• What is the difference between the Simple System Monitoring Application and SunMC?
  • SunMC mostly monitors hardware. It also allows you to manipulate the machine being monitored from the monitoring program. The Simple System Monitoring Application measures the load exerted by software on a particular machine. Also, you cannot manipulate the target machine from the Simple System Monitoring Application web page. You must log onto the target machine to make any changes.

  • Can I see what the Simple System Monitoring Application looks like without installing the software?

    Yes, simply go to http://canary.central/canary/cgi-bin/canary.cgi.

  • Can external customers use this tool? The plan is to get the Simple System Monitoring Application tool into the hands of external customers. Two methods of doing this are being discussed.

    (1) Make the Simple System Monitoring Application into a product. (2) Give the Simple System Monitoring Application away for free as part of the Open Solaris program. Which of these two methods we will pick is still under discussion.

  • I don't want to install any software on my target systems. can I still use the Simple System Monitoring Application ?

    Yes, there is an option to configure the software to run exclusively on the destination (web server) system. This approach has some performance and security concerns but will function adequately in scenarios where you are monitoring a small number of systems. The instructions on how to set this up will be detailed in the User's manual.

  • My CPU load is 100%. I killed all the runaway programs but the CPU load indicator is still red. Why?

    It takes a while for the Simple System Monitoring Application to cycle through it's update/processing cycle. You should see the indictor change within 5-10 minutes if your change fixed the problem. The graphs are on a somewhat longer cycle and can take up to 30 minutes to be redrawn with new data.

  • Is this just a tool for monitoring Sun Ray servers?

    The Simple System Monitoring Application was designed and "tuned" to solve that problem.
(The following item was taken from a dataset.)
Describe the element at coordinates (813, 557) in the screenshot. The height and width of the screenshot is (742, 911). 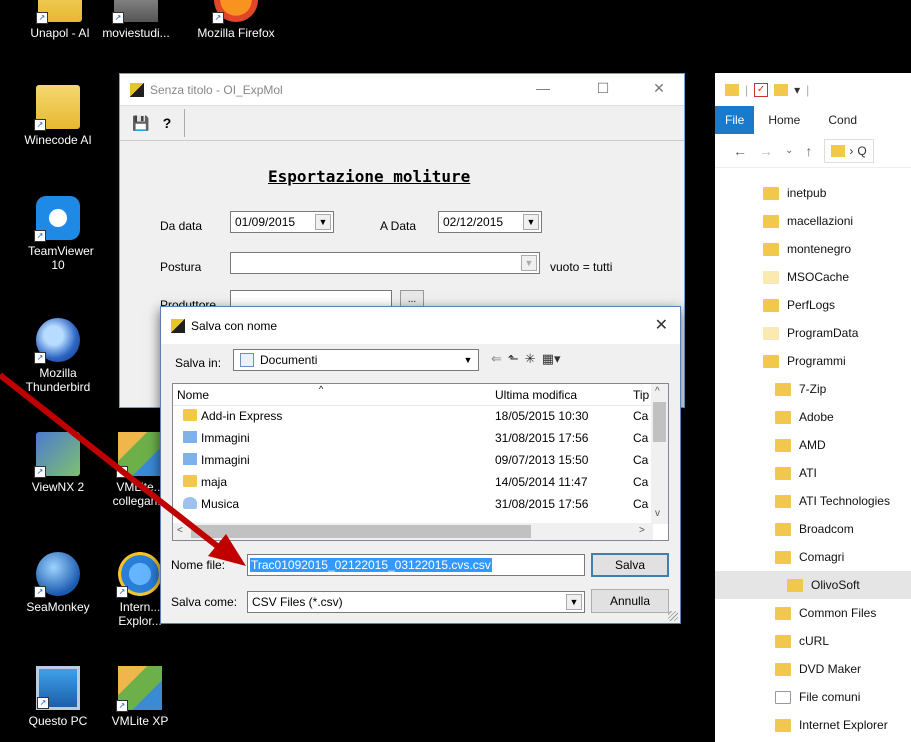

However, you can use it to monitor the performance of any Solaris or Linux server. In fact, with some modification. the Simple System Monitoring Application could be run on HP-UX and AIX as well.

  • How do I interpret the graphs?

    That topic will be covered in the User's manual.  As a general rule of thumb, compare the graphs of the "problem" system with that of a similar system that is functioning well.  The relevant graphs will be obvious.

  • What is the significance of the number of users logged onto multiple Sun Rays?

    Do to some software issues courrently being addressed you could log out of a Sun Ray, but not have all of your processes terminated. These left over processes many times are consuming CPU load. You, the user, are unaware that this is happening. The mutiple Sun Ray user report helps you to see how many servers you are currently logged into.

  • Why show the automounts?

    If you do not add the nobrowse option to the /etc/init.d/autofs file. You could be inadvertently mounting many directories that are not needed. These extra automounts can severely affect performance. An example is instead of seeing 100-200 /home directories mounted, you could see 44,000 if you are on a Sun campus

  • What is the "low hanging fruit" to go after first when using this tool?

    Go after runaway programs first.  Then, check to make sure that you are not inadvertently automounting many unnecessary directories.  Compare the graphs for a system  during the weekday and then over the weekend.  If CPU load and number of users doesn't drop to around zero, there are other issues top deal with. Look for abnormal network traffic on either the individual network cards or on the TCP stats graph.